By Andrea Beattie and Cathy Anderson
Before the global recession and an influx of cheap-deal airlines you’d have to live on two-minute noodles for six months and sell your prized collection of ’60s vinyls to afford a decent holiday to Japan.
But now the Land of the Rising Sun is just as affordable as other Asian hot spots such as Thailand and Vietnam.
A whirlwind 10-day break can cost as little as $2000, in which time you can surf the crowds under the neon lights of Tokyo, stumble over centuries-old temples every five metres in Kyoto, weep at the atrocities of nuclear war in Hiroshima and soak your travel-weary bones in the natural hot springs of the Japanese Alps.
Stay longer and you could visit the snowfields of Hokkaido or dive with manta rays in the southern islands.
All seasons are great for travelling, but if you want photos under the cherry blossoms, plan for spring.
BIT OF A SQUEEZE
Japan has a network of budget accommodation, but even three- and four-star hotels in major cities can be as little as $100 with buffet breakfast.
Sure, you may feel like Gulliver (the rooms are tiny), but Japan is a small country with a population of 127 million – that’s 336 people per square kilometre compared with Australia’s 2.9 – so space is a luxury.
Japan’s quick-stay business hotels offer good basic rooms.
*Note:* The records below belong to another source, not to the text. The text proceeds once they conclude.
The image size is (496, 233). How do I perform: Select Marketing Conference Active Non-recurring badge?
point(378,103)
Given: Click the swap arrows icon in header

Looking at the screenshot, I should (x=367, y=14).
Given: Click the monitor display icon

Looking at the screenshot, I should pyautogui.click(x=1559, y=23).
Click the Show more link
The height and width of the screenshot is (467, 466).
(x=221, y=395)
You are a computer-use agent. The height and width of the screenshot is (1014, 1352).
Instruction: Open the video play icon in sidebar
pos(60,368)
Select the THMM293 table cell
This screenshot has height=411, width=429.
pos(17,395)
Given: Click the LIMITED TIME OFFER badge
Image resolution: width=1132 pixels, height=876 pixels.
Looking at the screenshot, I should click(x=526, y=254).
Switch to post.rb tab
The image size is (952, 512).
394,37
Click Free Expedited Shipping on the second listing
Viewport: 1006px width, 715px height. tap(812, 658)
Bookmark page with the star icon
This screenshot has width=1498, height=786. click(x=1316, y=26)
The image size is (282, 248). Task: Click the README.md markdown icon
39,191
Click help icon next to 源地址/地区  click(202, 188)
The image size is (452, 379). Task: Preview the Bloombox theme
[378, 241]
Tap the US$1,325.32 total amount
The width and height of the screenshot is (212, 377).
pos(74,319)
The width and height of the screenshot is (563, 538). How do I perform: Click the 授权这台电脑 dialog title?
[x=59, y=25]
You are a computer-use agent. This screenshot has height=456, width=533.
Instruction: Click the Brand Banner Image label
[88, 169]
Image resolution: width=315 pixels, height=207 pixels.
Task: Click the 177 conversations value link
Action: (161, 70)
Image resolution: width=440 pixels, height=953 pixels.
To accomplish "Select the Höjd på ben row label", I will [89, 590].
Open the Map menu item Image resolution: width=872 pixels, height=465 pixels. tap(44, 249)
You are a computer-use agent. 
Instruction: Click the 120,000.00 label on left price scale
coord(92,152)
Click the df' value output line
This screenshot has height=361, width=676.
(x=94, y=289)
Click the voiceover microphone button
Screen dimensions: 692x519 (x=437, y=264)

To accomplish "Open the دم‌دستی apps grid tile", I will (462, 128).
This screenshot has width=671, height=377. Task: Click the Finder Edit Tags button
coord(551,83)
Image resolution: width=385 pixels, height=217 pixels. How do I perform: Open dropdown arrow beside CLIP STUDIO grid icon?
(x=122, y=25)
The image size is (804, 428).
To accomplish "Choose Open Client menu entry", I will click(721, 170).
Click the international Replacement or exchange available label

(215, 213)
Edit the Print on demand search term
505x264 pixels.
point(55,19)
But if sleeping on the floor is more your thing, try a ryokan – a traditional Japanese-style inn.
Older ryokans are wooden buildings with plenty of history (and a higher rate). Modern ryokan hotels offer Japanese-style rooms without charm, but also without creaking floorboards.
Both usually serve dinner in the rooms; your low, chairless table is moved to the corner when the futons come out of the cupboard.
VEND YOUR SPLEEN
Eating out doesn’t have to be a five-star experience. Even Japan’s multi-level train stations offer fine restaurant dining as well as burger joints and noodle bars. Convenience stores stock a massive range of ready-made meals and snacks.
And there’s always the road-side stands with vendors preparing an array of tasty treats, such as squid balls, which are a lot nicer than they sound.
If all else fails, head to your nearest vending machine – in major cities, some noodle chains have a machine out the front where you order and pay for your meal, take the voucher it spits out and head inside to wait a few minutes while your meal is prepared.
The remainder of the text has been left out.